*STUDIENTEXT*:
--------------------------------------------------

Jan Wörner bei „acatech am Dienstag“ über den Nutzen der Raumfahrt für die Gesellschaft
München, 11. November 2022
In der Mitte des 20. Jahrhunderts war der Wettlauf ins All Teil des Kalten Kriegs. Heute treiben uns statt Ideologien wirtschaftliche Aspekte ins All. Beschränkte sich die Raumfahrt in der Vergangenheit größtenteils auf zwei Großmächte, so machen sich heute auch institutionelle und private Akteure auf den Weg. Raumfahrt fasziniert die Menschheit und Prestige spielt zwar noch eine Rolle in der Raumfahrt – aber der Nutzen für die Gesellschaft und das Individuum, die Wirtschaft und die Umwelt stehen heute im Vordergrund. Was die Raumfahrt der Gesellschaft konkret bringen kann, erläuterte acatech Präsident Jan Wörner am 8.11. den über 450 Gästen auf einer Online-Veranstaltung der Reihe „acatech am Dienstag“ in Kooperation mit vhs.wissen live.

--------------------------------------------------

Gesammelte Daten

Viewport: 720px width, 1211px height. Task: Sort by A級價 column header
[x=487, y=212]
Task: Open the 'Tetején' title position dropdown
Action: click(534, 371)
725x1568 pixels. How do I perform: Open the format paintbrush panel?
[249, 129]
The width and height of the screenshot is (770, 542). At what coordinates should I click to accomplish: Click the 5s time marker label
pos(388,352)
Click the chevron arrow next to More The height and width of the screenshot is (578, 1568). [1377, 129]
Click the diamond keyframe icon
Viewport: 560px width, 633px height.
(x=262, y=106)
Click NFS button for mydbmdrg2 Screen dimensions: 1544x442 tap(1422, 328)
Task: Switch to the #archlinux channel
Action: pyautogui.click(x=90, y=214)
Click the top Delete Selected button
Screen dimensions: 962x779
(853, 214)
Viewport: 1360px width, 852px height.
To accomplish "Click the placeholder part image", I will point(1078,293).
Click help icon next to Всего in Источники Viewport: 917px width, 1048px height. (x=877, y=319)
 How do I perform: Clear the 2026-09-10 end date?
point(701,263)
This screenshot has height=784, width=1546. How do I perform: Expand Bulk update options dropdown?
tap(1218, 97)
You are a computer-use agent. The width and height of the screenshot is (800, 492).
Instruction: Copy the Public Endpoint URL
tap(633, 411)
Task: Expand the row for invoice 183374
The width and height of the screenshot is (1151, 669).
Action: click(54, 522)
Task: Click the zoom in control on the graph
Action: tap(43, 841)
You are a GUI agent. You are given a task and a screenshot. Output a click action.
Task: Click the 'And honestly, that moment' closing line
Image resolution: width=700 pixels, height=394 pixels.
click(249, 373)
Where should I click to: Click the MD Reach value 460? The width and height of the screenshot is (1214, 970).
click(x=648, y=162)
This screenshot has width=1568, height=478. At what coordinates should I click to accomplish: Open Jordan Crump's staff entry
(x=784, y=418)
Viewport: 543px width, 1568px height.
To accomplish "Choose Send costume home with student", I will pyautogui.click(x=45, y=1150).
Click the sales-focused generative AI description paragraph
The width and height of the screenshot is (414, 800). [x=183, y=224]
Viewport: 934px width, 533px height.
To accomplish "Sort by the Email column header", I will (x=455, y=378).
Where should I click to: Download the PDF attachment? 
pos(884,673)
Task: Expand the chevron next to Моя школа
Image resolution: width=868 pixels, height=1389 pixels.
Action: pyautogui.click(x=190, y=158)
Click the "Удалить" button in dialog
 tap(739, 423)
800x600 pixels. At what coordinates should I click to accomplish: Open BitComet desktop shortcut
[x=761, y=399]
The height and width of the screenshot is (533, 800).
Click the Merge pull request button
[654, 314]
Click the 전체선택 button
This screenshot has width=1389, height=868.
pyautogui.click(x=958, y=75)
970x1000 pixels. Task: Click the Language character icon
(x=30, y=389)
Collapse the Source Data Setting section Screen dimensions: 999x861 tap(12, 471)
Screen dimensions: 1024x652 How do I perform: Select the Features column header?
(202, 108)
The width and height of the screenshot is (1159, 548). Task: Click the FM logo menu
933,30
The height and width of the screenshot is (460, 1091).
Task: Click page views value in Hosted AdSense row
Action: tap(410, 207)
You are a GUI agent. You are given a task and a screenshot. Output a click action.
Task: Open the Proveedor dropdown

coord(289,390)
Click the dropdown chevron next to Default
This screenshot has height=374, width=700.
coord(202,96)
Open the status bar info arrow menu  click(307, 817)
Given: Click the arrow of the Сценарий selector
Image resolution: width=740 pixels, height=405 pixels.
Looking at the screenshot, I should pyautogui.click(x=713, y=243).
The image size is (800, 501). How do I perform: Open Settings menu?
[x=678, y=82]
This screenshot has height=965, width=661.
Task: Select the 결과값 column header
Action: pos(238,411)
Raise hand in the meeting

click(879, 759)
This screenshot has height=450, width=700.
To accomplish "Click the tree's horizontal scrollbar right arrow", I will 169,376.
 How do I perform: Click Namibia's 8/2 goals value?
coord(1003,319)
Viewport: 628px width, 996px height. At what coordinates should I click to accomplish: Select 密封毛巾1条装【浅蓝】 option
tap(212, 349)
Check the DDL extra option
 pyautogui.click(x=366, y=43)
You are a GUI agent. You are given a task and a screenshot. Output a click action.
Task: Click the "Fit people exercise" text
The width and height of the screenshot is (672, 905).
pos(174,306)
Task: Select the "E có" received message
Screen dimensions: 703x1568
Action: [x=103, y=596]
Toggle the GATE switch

--------------------------------------------------

*ARBEITSAUFTRAG A*: Zählen Sie alle Bereiche auf, deren Nutzen durch die Raumfahrt laut Studientext heute im Vordergrund steht.
*ARBEITSAUFTRAG B*:
Beantworten Sie zum Studientext diese Fragen:
(i) Wovon war der Wettlauf ins All in der Mitte des 20. Jahrhunderts ein Teil?
(ii) An welchem Tag sprach Jan Wörner auf der Veranstaltung?
(iii) Wie viele Gäste nahmen an der Veranstaltung teil?

*ANTWORT ZUR AUFGABE A*:
- Gesellschaft
- Individuum
- Wirtschaft
- Umwelt

*ANTWORT ZUR AUFGABE B*:
(i) Vom Kalten Krieg
(ii) Am 8.11.
(iii) Über 450